Anthro-Washing, Saanya Goyal Jain.

Essa citação foi tirada de um artigo que, por sua vez, é uma resenha crítica a um livro (Anthro-Vision, de Gillian Tett, que eu não li). Trata-se de uma contribuição tão ácida quanto incontornável dentro da comunidade de antropólogos/as que se pensam em termos do mercado profissional.

Passadas algumas décadas desde que o/a primeiro/a antropólogo/a pisou no Vale do Silício, o mercado no Brasil está entrando em um movimento um tanto contraintuitivo e deslumbrado que envolve extender os louros & dissabores do mundo corporativo a pessoas com a minha formação acadêmico-profissional, em um processo que acompanha tendências globais.

Eu não concordo com toda a crítica feita nesse artigo, já que vejo na minha prática do dia-a-dia e dos/as meus/minhas colegas a singularidade dos aportes que só a nossa formação técnica propicia. Contudo, é impossível deixar de reconhecer alguns pontos fulcrais no debate sobre o sentido prático e objetivo do trabalho antropológico-corporativo. Eu destacaria dois pontos que me interessam bastante nesse debate, acadêmica e profissionalmente.

Sectarismo epistemológico seletivo

A antropologia é a primeira ciência a celebrar a transdisciplinaridade. Contudo, a sua tradição de aliança à luta contra as opressões e o alto senso ético e moral que são típicos do métier podem deixar o/a profissional inseguro/a quanto aos princípios e valores que estão embutidos na sua prática em âmbito corporativo. Traumas & travas. Esse é um aspecto que está subjacente à crítica do texto, e que está no cerne da ciência: ó, antropologia, para que serves?, e quando e em que condições sua magia é autorizada? A busca por “valor” no trabalho antropológico não é uma obsessão exclusiva do campo de business, mas um imponderável incrustado na história e autocrítica da disciplina.

> [Informações fornecidas]
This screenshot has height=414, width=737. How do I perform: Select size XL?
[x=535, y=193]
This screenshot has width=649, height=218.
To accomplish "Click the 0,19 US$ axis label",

> [O que fazer]
a) Liste todas as palavras com hífen que aparecem no trecho sobre antropologia.
b) No trecho sobre antropologia, qual livro é alvo da resenha crítica de onde saiu a citação?
c) Repita a parte do trecho sobre antropologia que vai de "Anthro-Washing, Saanya Goyal" até "do mercado profissional.", incluindo as duas pontas.

> [Respostas]
a)
Anthro-Washing
Anthro-Vision
acadêmico-profissional
dia-a-dia
antropológico-corporativo

b) Anthro-Vision, de Gillian Tett.

c)
Anthro-Washing, Saanya Goyal Jain.

Essa citação foi tirada de um artigo que, por sua vez, é uma resenha crítica a um livro (Anthro-Vision, de Gillian Tett, que eu não li). Trata-se de uma contribuição tão ácida quanto incontornável dentro da comunidade de antropólogos/as que se pensam em termos do mercado profissional.